“food history is as important as a baroque church. governments should recognize cultural heritage and protect traditional foods. a cheese is as worthy of preserving as a sixteenth-century building.” (carlo petrini)

When I say food is my passion, it's not just that I love good food, that I love cooking and baking, that I love wandering through a kitchen store and browsing through recipes...it's that I love learning about the history of food and finding out quirky little pieces of culinary trivia.

It's possible I'm a little too obsessed.

But a healthy obsession is shared obsession, sez I, which is why I like to share my knowledge with other people. So read on to find out why white chocolate isn't really chocolate, what "calzone" really means in Italian, and the regional names for carbonated beverages in this here U.S. of A.

 

BLOOD SAUSAGE?

Some food names are so outrageous you know they can't possibly be literal...devil's food, anyone? But sometimes, a food is exactly what it sounds like, which is the case with blood sausage.

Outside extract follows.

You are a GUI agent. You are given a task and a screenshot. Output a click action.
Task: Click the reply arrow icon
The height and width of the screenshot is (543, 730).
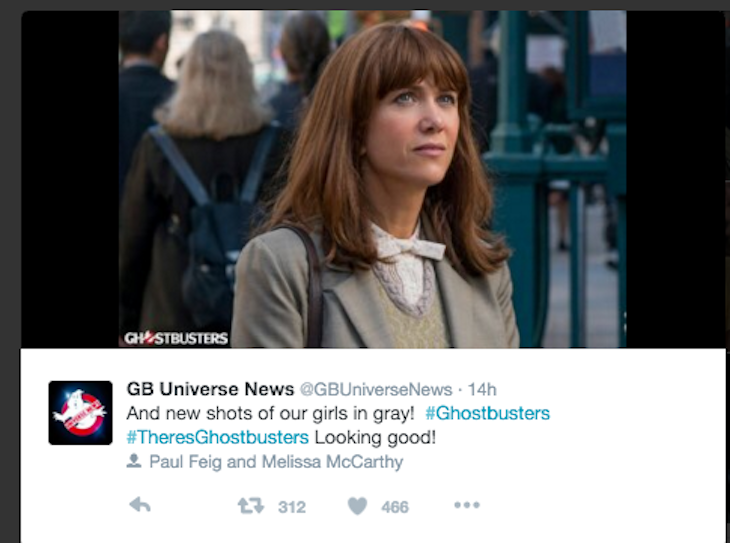[140, 505]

Traditionally, blood sausage consists of pig's blood and fat that's cooked and seasoned, then stuffed into a natural casing, like a pig intestine. The blood may also come from a calf, sheep, or ox. Fillers like oats and apples are sometimes used, as well.

Sausage not your thing? How about blood snack cakes? Some cultures make cakes from a combination of beef blood and sticky rice, then steam or fry them for snacks.

Bet those pork rinds don't sound so disgusting anymore, do they?